俺は、買い取りカウンターの受付の人に声をかけると直ぐに個室に通される。もう、手慣れた感じである。そこで、少し待っているといつもの3人、神崎さんと葵さん、副支部長の四ノ宮さんが入ってきた。
「今日はまたどんなものを持ってきたんだ?」
「何か嬉しそうですね。四ノ宮さん。」
「そりゃ楽しいからな!」
「そうですか。」
「じゃあ、早速始めようか?」
「わかりました。じゃあ、爺さん。よろしく頼むな。」
「面倒じゃが仕方ないの。」
今回、ダンジョンからドロップしたものは全て玄羅に預けてある。理由は簡単。俺がアイテム袋をあげたからだ。俺のスキルのアイテムボックスは、多くの人が知らなくてもいいスキルである。理由としては、あまりにも有名なスキルで尚且つ超役に立つスキルだからである。このスキルを持っている時点で行きも帰りも荷物が極端に減る。それに、どこでどうやってスキルを覚えたのか詮索される。まぁ、詮索されるだけならいいが、これが、他の人には取得することが出来ないスキルだと分かると周りからの妬み嫉みされる。下手をすると、どこかの国に拉致だってされかねない危険なスキルである。その理由としては、アイテムボックスの中に入れておけば各国の税関なんか楽勝である。麻薬や武器、その他諸々運び放題である。勿論、俺はそんなことをする気は更々ない。朔夜達には、一緒にダンジョンを攻略する上で必要と判断したので明かした。っと、言うわけでドロップ品を玄羅が出してくれる。

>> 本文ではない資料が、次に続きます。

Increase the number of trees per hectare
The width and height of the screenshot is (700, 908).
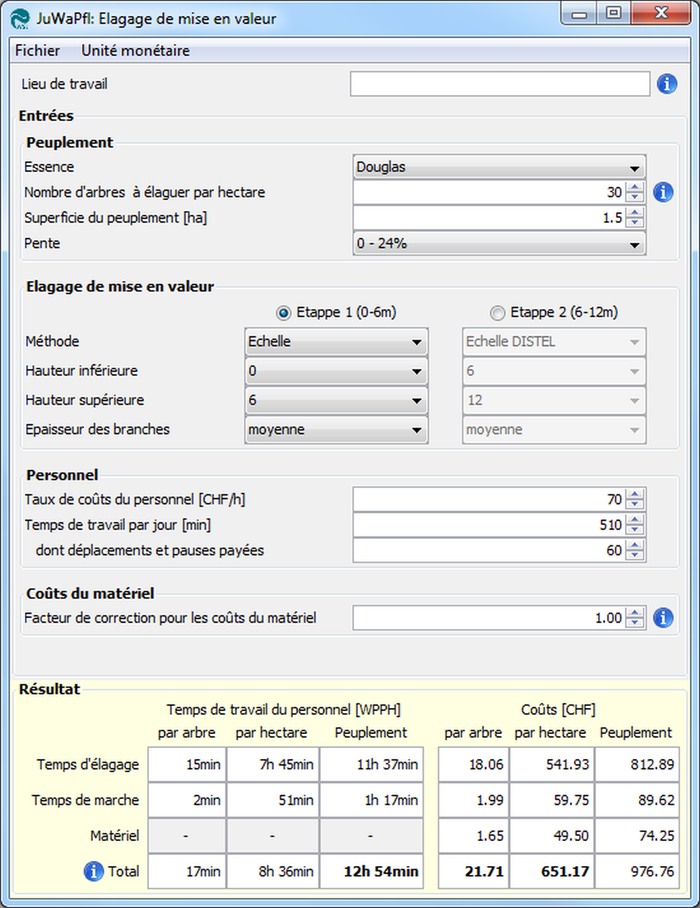(635, 187)
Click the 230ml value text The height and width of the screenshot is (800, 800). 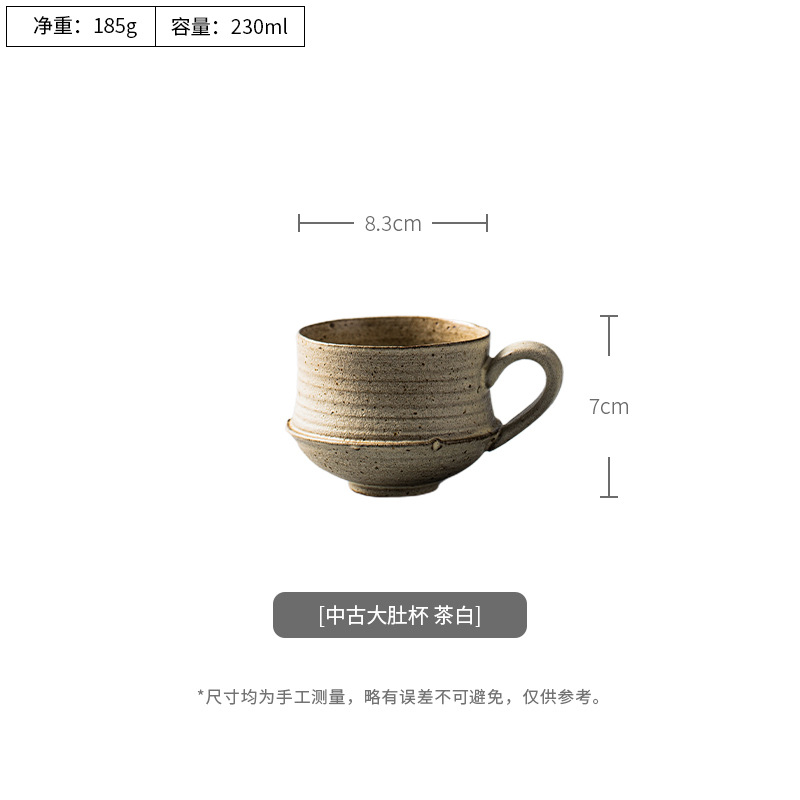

「今日は昨日よりもちと量が多いから、順番に出して行くぞ!」
今回はサンドリザードマンの素材を全てアイテム袋に入れてある。
「まずは、魔石じゃ!」
そう言い玄羅は、魔石を大量にアイテム袋から大量に取り出す。
「ちょ、ちょっとどれだけあるんですか?」
と、神崎さんが突っ込みを入れ、副支部長の四ノ宮さんと葵さんも呆然としている。
「神崎、人を読んで魔石の鑑定と数を確定させろ。」
副支部長の四ノ宮さんが神崎さんにそう言うと神崎さんは他の職員を呼び魔石の鑑定と数量を確認するように指示を出し、職員達は作業を始めた。
「神月。この魔石の数は何だ?」
「えっ?普通にモンスターを倒した時のドロップ品ですけど?」
「あれが普通っすか?」
「多分違うと思うけど………。」
「それは、儂も同感じゃ。」
何かすごい酷い言われようである。
「もしかして、スポットの魔物なんて倒してないですよね?」
「葵。流石にそれは………無いよな?」
四ノ宮さんは、なにか感じ取ったのか疑いの目で質問してくる。
「えっーと、そもそもスポットって何ですか?」
「スポットというのはですね、時々、モンスターが密集している場所の事ですよ。モンスターを倒せると宝箱があるんですけどね。ただ、モンスターの数が多すぎて面倒なんですよね。」
「ああっ、それってあれっす!」
「あれだね。」
「そうだな。」
「あっ、やっぱり心当たりがありました?」
「ええ。そこで、結構倒しましたね。」
「じゃあ、もしかして宝箱ゲットしましたか?」
「こらっ、葵。はしゃぎすぎだ!」
「すみません。」
「いえ、いいんですよ。宝箱でしたね。開けましたよ。確か、スキルの書が6個入ってましたね。」
「「「えっ?」」」
「どうしました?」
「あのモンスターを倒したんですか?」
「ええ、まぁ!」
「因みにどのくらい居たんですか?」
「そうだな。数百は下らんだろうな!」
「ええっ、そんなに居たんですか!凄いですね。」
「その時に出たスキルの書がこれじゃ!」
玄羅がアイテム袋からスキルの書を取り出し、鑑定のために神崎さんに手渡す。
「では、鑑定します。………、火魔法、千里眼、分身、思考、計算が2つですね!」
「そうなんですか。」
「それで、買い取りの方はどうしましょうか?」
「全部こちらで使おうと思います。」
もともと決めていた事なのでスキルの書はこちらで全て使いきろうと思う。